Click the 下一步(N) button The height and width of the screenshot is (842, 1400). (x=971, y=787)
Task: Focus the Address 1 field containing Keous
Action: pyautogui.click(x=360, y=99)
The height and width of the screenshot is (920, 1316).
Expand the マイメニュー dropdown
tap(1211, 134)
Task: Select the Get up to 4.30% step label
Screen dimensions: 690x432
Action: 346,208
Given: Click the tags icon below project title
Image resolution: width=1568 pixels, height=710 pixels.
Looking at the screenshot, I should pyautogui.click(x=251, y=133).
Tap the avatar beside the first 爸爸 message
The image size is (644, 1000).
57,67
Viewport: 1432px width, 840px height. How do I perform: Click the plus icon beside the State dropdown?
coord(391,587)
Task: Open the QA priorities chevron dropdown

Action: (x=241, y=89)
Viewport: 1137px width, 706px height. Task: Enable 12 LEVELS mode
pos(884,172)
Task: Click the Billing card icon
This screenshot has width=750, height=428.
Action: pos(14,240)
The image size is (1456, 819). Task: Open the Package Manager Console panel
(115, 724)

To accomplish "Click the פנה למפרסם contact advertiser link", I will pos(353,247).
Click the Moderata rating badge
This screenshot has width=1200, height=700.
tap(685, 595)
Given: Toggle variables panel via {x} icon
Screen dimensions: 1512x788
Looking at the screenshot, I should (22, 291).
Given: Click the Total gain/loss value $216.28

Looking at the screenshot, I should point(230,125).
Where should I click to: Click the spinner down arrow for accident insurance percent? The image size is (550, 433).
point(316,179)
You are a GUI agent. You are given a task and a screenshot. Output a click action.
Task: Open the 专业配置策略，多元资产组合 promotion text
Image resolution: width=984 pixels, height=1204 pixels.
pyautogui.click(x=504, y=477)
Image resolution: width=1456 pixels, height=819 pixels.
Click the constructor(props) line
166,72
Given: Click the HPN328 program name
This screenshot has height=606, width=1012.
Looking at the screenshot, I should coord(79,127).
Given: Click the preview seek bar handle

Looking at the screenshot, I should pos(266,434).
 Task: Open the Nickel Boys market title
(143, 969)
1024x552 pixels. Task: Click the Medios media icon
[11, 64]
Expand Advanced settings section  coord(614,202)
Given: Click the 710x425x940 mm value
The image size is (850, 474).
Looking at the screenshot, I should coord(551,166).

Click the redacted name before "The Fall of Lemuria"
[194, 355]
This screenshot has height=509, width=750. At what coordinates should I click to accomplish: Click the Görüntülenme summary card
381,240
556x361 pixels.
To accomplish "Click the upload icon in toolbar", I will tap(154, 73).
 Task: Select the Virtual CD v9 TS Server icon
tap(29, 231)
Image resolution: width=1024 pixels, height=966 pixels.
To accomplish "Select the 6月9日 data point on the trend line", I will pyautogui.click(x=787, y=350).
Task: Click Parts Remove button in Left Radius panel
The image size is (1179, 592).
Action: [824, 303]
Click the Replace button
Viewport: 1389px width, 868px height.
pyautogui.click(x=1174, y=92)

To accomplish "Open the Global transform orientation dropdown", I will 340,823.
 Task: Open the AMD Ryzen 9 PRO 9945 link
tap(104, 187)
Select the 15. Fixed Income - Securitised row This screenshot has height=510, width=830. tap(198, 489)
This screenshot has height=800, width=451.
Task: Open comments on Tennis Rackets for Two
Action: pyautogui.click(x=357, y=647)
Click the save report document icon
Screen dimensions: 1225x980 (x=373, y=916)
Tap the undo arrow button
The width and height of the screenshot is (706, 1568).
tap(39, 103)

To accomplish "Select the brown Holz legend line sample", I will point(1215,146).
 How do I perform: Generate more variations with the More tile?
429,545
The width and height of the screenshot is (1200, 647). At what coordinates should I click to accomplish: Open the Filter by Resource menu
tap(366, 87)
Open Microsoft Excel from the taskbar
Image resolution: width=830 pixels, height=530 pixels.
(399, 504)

***

- REQUIRED WORK
Retype the lines above, starting at the line that contains "Given: Click the 710x425x940 mm value" and running through the end of the records, with both ends included.

- REPLY
Given: Click the 710x425x940 mm value
The image size is (850, 474).
Looking at the screenshot, I should coord(551,166).

Click the redacted name before "The Fall of Lemuria"
[194, 355]
This screenshot has height=509, width=750. At what coordinates should I click to accomplish: Click the Görüntülenme summary card
381,240
556x361 pixels.
To accomplish "Click the upload icon in toolbar", I will tap(154, 73).
 Task: Select the Virtual CD v9 TS Server icon
tap(29, 231)
Image resolution: width=1024 pixels, height=966 pixels.
To accomplish "Select the 6月9日 data point on the trend line", I will pyautogui.click(x=787, y=350).
Task: Click Parts Remove button in Left Radius panel
The image size is (1179, 592).
Action: [824, 303]
Click the Replace button
Viewport: 1389px width, 868px height.
pyautogui.click(x=1174, y=92)

To accomplish "Open the Global transform orientation dropdown", I will 340,823.
 Task: Open the AMD Ryzen 9 PRO 9945 link
tap(104, 187)
Select the 15. Fixed Income - Securitised row This screenshot has height=510, width=830. tap(198, 489)
This screenshot has height=800, width=451.
Task: Open comments on Tennis Rackets for Two
Action: pyautogui.click(x=357, y=647)
Click the save report document icon
Screen dimensions: 1225x980 (x=373, y=916)
Tap the undo arrow button
The width and height of the screenshot is (706, 1568).
tap(39, 103)

To accomplish "Select the brown Holz legend line sample", I will point(1215,146).
 How do I perform: Generate more variations with the More tile?
429,545
The width and height of the screenshot is (1200, 647). At what coordinates should I click to accomplish: Open the Filter by Resource menu
tap(366, 87)
Open Microsoft Excel from the taskbar
Image resolution: width=830 pixels, height=530 pixels.
(399, 504)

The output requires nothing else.